Try it:
Exactly the lines from the opening of the records through the line containing "Given: Expand the 宽度 width dropdown arrow" should be copied, with both included.
───── Dataset records ─────
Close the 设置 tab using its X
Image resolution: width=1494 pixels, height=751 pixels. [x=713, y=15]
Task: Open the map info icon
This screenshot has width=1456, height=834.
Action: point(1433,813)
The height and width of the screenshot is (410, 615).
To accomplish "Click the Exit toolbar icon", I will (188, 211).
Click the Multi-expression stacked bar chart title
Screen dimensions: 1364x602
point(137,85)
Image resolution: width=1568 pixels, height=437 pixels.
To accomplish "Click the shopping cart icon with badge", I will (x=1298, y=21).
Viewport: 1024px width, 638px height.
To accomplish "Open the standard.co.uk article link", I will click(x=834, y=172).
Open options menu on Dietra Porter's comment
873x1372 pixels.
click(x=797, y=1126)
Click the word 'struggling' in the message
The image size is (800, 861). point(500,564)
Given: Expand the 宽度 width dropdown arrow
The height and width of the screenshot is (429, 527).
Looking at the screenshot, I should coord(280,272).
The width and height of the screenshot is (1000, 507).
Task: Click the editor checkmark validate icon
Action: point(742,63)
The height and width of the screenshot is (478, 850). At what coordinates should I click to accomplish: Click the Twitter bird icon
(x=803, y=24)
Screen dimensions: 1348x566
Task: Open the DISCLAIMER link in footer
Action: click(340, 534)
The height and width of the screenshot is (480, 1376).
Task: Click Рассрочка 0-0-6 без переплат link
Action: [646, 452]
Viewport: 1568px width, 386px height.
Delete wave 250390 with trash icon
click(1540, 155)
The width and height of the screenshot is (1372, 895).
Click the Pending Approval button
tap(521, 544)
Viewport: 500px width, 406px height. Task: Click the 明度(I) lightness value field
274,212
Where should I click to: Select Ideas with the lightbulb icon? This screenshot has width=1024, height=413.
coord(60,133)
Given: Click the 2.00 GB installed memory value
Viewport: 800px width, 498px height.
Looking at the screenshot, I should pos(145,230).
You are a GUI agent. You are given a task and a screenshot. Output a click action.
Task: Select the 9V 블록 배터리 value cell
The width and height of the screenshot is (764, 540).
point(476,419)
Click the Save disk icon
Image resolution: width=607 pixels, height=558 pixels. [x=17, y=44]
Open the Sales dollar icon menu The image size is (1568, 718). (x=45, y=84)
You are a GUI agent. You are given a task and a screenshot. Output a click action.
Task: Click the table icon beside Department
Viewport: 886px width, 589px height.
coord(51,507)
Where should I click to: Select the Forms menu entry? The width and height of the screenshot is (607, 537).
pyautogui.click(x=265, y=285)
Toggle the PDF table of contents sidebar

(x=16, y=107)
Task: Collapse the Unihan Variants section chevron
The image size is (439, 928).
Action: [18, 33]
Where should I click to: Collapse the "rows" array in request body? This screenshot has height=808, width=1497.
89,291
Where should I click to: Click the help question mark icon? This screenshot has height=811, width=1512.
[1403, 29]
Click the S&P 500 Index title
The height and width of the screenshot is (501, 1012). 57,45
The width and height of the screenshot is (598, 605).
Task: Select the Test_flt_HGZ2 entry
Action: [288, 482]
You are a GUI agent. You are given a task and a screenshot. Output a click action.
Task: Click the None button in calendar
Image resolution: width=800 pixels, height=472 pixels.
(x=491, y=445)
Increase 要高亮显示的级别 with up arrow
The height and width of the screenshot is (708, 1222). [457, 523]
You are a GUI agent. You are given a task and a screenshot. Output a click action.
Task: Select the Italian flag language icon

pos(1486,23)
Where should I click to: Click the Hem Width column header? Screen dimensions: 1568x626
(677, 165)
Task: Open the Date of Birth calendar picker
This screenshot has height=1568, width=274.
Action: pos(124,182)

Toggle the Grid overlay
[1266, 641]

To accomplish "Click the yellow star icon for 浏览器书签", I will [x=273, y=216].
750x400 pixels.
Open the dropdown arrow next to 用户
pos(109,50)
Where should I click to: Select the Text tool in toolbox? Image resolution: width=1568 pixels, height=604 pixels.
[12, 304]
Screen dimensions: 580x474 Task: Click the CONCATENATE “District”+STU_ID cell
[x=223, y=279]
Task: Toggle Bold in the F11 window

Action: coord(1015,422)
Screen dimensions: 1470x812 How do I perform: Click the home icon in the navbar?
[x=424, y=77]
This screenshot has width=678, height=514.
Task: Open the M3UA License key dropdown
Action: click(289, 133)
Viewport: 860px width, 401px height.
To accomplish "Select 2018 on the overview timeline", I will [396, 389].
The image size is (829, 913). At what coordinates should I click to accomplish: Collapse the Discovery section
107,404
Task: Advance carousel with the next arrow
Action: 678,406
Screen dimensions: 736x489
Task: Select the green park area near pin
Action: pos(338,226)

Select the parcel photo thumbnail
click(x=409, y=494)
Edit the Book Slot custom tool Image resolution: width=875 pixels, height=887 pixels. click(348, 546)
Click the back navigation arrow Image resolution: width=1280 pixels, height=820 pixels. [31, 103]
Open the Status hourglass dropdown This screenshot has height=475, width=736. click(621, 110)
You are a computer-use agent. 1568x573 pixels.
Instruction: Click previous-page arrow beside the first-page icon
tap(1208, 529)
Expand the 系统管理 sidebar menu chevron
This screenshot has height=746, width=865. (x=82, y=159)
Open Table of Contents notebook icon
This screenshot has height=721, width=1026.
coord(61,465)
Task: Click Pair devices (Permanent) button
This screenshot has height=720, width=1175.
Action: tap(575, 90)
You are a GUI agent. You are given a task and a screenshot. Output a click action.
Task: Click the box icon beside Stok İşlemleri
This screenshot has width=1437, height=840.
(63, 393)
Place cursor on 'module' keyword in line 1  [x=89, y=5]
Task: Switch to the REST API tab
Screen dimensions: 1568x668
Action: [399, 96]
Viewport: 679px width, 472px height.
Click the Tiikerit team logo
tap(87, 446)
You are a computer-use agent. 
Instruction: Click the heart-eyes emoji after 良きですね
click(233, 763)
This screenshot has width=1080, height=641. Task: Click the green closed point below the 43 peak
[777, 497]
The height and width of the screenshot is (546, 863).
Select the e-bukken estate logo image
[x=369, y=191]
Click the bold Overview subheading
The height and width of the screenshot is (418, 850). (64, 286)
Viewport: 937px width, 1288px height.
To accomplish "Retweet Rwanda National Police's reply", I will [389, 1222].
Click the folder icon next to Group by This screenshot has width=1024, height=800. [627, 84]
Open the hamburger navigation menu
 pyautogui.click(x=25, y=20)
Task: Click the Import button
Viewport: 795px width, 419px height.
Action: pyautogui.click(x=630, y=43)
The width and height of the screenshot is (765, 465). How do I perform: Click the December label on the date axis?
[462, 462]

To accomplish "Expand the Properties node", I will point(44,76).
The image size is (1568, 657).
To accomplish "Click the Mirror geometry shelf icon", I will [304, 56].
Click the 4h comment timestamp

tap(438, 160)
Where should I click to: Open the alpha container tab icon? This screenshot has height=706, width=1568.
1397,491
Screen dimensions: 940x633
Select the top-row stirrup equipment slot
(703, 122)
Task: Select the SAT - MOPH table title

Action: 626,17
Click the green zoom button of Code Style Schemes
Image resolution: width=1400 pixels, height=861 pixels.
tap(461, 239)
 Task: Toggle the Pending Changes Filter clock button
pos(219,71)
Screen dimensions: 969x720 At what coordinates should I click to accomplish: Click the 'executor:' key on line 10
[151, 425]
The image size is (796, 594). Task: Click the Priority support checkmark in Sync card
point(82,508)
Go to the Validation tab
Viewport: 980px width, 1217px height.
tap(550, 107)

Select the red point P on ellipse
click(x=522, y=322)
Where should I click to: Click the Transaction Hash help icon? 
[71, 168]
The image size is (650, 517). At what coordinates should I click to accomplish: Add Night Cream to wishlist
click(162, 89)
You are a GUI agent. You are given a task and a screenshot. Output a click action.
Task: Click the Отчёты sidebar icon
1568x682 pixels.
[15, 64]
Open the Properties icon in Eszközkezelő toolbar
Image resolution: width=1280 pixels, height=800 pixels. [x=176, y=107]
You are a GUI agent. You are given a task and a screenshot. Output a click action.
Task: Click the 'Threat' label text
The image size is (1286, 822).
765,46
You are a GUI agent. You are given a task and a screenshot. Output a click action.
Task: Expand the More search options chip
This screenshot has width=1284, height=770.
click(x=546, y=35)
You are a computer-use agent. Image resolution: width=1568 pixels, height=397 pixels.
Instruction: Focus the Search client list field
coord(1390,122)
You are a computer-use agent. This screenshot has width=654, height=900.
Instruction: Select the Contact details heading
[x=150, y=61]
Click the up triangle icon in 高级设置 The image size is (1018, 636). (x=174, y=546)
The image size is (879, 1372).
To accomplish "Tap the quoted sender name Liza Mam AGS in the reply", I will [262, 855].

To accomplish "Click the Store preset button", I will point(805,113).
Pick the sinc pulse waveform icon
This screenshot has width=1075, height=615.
─────
Written answer:
Close the 设置 tab using its X
Image resolution: width=1494 pixels, height=751 pixels. [x=713, y=15]
Task: Open the map info icon
This screenshot has width=1456, height=834.
Action: point(1433,813)
The height and width of the screenshot is (410, 615).
To accomplish "Click the Exit toolbar icon", I will (188, 211).
Click the Multi-expression stacked bar chart title
Screen dimensions: 1364x602
point(137,85)
Image resolution: width=1568 pixels, height=437 pixels.
To accomplish "Click the shopping cart icon with badge", I will (x=1298, y=21).
Viewport: 1024px width, 638px height.
To accomplish "Open the standard.co.uk article link", I will click(x=834, y=172).
Open options menu on Dietra Porter's comment
873x1372 pixels.
click(x=797, y=1126)
Click the word 'struggling' in the message
The image size is (800, 861). point(500,564)
Given: Expand the 宽度 width dropdown arrow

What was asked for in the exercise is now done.